錦織圭、頂への挑戦BACK NUMBER
「一番キツい時にジョコビッチ」を
避けるため、錦織圭に必要なこと。
posted2019/01/24 17:00
text by
山口奈緒美Naomi Yamaguchi
photograph by
AFLO
ロッド・レーバー・アリーナの熱気はさほど高まらないまま、1万5000の観客は蓄えていたエネルギーの行き場を失った。どれほどの人が、錦織圭のここまでの戦いを知っていただろう。知っている者には、あまりにもわかりやすい結末。根拠なく漠然と期待した意外な進展を見ることはなかった。
試合開始から52分。昨シーズン末に王者に返り咲いたノバク・ジョコビッチへの挑戦は、錦織の途中棄権という最悪のかたちで幕を下ろした。
第1セットの第4ゲームのサービスゲームのときに右太ももに痛みが走ったという。第1セット後にメディカルタイムアウトをとって治療を試みたが、その後も動きは鈍くなる一方で、第2セット2度目のブレークを許して1-4とされたところで、キャップを脱いで勝負をあきらめた。

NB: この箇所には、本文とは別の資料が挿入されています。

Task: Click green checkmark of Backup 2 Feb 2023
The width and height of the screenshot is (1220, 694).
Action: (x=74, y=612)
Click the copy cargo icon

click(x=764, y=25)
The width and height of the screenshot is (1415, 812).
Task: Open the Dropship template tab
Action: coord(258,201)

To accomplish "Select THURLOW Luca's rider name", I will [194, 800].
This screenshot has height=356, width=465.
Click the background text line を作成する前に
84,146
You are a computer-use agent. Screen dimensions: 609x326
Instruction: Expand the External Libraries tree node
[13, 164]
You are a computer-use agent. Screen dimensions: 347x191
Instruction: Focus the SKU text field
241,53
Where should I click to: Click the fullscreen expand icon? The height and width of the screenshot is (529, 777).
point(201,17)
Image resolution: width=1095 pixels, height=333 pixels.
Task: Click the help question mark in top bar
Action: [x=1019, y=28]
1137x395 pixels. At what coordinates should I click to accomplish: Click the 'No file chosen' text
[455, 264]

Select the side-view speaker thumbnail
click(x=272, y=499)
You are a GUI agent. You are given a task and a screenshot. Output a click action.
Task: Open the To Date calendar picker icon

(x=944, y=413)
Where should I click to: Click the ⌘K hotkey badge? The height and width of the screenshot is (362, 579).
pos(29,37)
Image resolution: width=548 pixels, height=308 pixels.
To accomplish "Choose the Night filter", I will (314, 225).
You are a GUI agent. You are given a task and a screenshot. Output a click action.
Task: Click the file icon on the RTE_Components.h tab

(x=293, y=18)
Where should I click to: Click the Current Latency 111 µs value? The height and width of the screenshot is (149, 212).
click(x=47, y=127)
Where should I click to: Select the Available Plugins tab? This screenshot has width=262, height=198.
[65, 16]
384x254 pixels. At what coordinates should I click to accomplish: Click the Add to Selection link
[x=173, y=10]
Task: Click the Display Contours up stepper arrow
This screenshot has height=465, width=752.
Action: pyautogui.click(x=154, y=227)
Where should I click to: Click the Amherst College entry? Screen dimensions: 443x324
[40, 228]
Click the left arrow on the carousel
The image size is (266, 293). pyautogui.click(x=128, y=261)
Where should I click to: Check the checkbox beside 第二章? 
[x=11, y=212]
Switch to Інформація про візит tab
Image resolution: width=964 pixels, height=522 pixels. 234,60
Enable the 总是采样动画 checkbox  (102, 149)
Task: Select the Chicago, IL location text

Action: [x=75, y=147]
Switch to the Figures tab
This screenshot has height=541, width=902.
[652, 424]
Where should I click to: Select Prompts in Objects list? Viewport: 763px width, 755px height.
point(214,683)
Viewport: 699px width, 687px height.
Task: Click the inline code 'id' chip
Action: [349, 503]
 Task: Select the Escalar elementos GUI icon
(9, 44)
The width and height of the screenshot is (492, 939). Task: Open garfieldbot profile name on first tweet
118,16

今大会で評価をいっそう高めたファイナルセットでの強さも、タイブレークでの集中力の高さも、数で誰よりも勝っていた痛快なリターンエースも、何も錦織らしさを発揮することなく……。
「相手がジョコビッチでなくても、誰が相手でもあの状態では勝てなかったと思います」
試合後、俯き加減にそう話した。
ナダルより5時間以上長かった。
1回戦から4回戦までの中で、フルセットにもつれた試合が3つ。うち2試合の最終セットは10ポイント・タイブレークの消耗戦だった。試合時間の合計は13時間47分に及んだ。錦織同様にベスト8に勝ち進んだ他の7人の中では、ラファエル・ナダルが8時間38分と最短で、ジョコビッチが9時間44分。錦織との疲労の差は容易に想像できた。
錦織自身の経験の中でも、グランドスラムでベスト8以上に進んだ10回の中でも、4回戦までに要した合計試合時間としては今回が最長だった。
準々決勝を突破した3回(2014年、2016年、2018年の全米オープン)は全て、今回のナダルやジョコビッチ同様に10時間以下に抑えている。
今さら言うことでもないが、2週間のグランドスラムを勝ち抜くカギは、1週目を極力省エネで戦うことだ。特にスタミナ面での課題を指摘され続けてきた錦織の場合はそれが肝だろう。5セットを勝ち抜くスタミナはあっても、それを何度も克服しながら2週間体を持ち堪えさせることはできない。